I looked across the casket at Kyle, his
face etched with pain, in some ways so like a lost, lonely little boy, in
others so like the strong, mature man he had been forced to become
overnight. Kyle was surrounded by his
family. His mother and grandmother were seated beside him. His father and brothers stood behind the
chairs. His father laid one hand on Kyle’s shoulder and the other hand on his
mother’s shoulder. Jill’s family was there too. There was no way to disguise
the raw pain they all were enduring. The
tears streaming down cheeks, the jaws set hard, the eyes so sad, the drooping
mouths told the story of their pain.
I hesitated. I felt a strong resistance deep inside. I did not want to say farewell, but really
that choice had already been taken from me.
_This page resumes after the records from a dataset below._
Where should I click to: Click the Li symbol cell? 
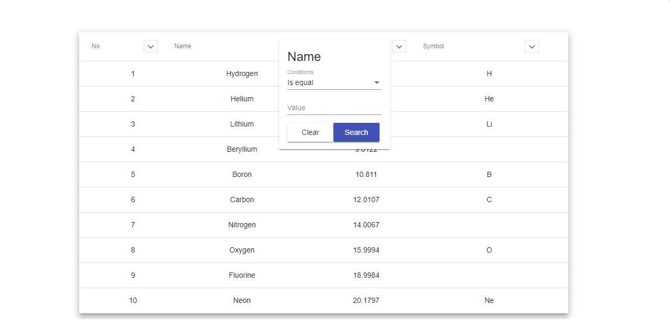pos(489,124)
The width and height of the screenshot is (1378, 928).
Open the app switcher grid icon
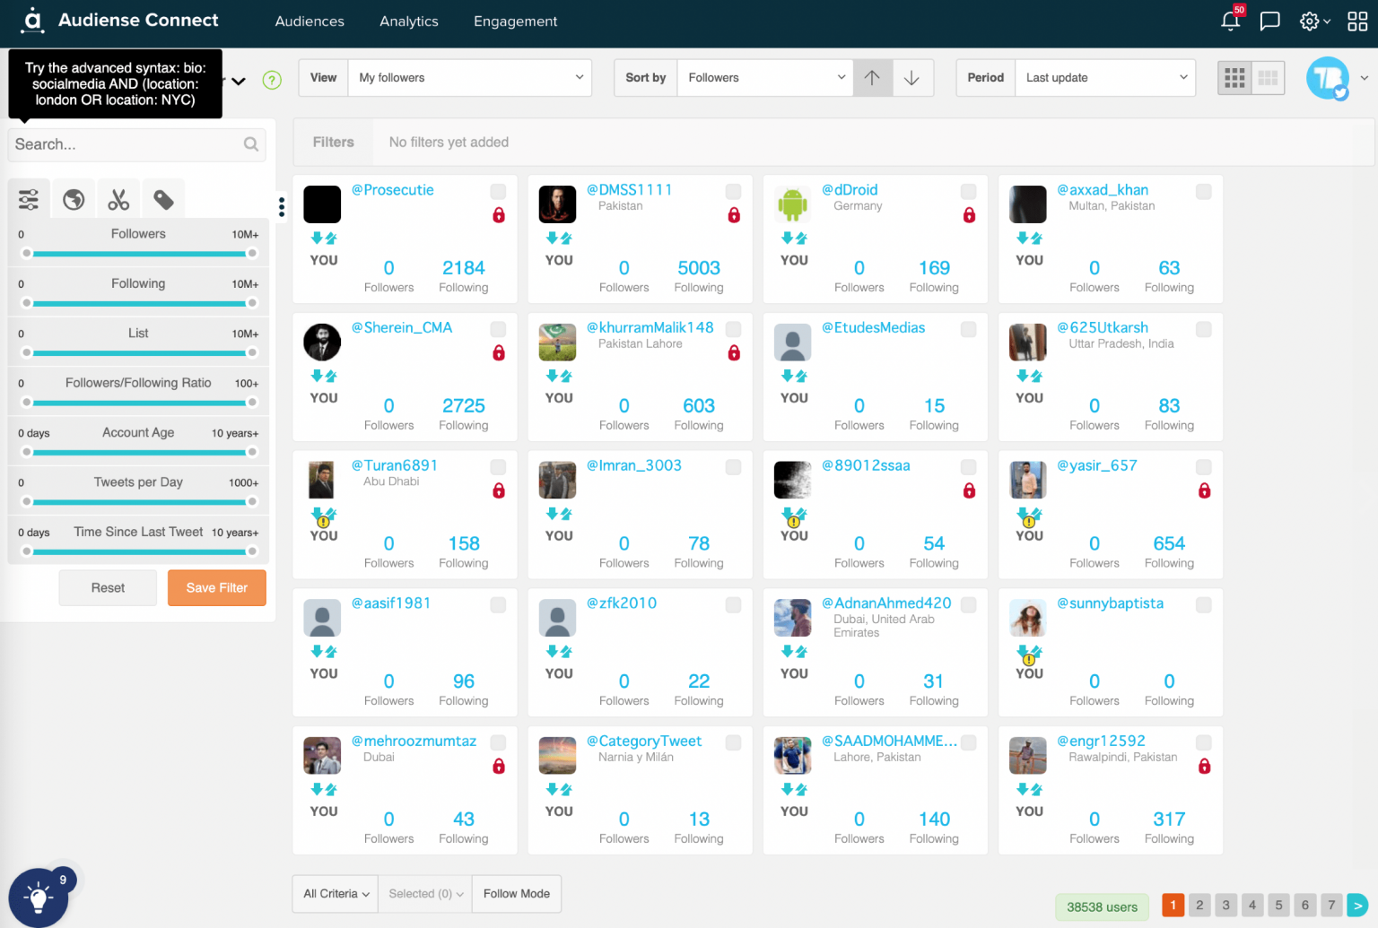pyautogui.click(x=1357, y=21)
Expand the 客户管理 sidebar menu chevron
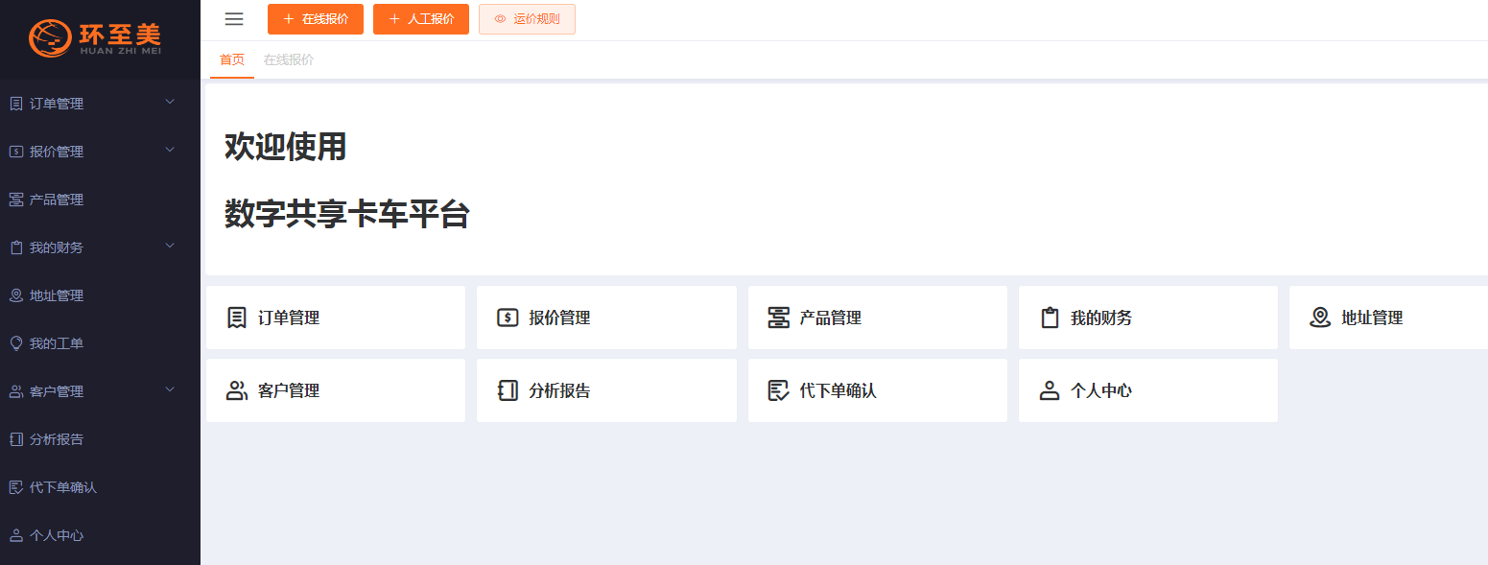This screenshot has width=1488, height=565. (x=170, y=389)
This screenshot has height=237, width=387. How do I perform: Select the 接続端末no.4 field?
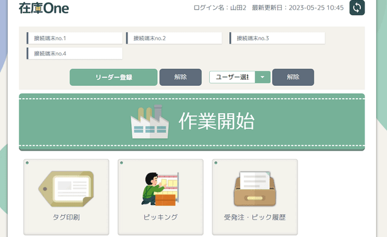tap(74, 54)
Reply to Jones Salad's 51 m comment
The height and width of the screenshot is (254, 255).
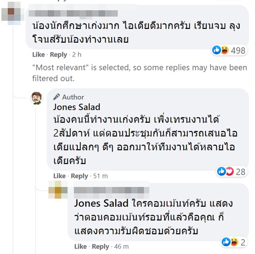coord(79,176)
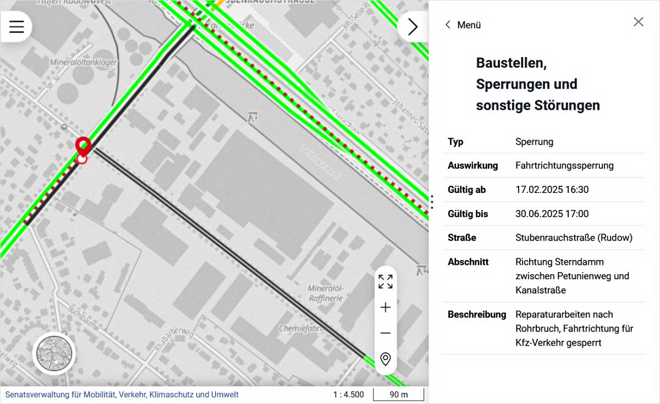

Jill was gone and no one had asked me if that’s what I wanted. Surely no one had asked Kyle, his family, or
anyone in Jill’s family. Yet, Jill was gone and we were left with her memory
and countless questions all beginning with “why” or “what if”. We’d had no
choice whether she lived or died, but in our love and grief we had all come
together on this day to lay to rest someone we loved, someone who had made a
difference in our lives.
I hesitated. Then, at last, I bent down and pulled a
flower from one of the baskets surrounding the casket. I fingered the pink carnation for a moment;
still fighting the struggle within, still loathe to say farewell. Then I laid the flower on the casket as my
heart whispered, “Farewell, Jill, you loved well and were loved well. Farewell,
dear one, until we meet again one day.”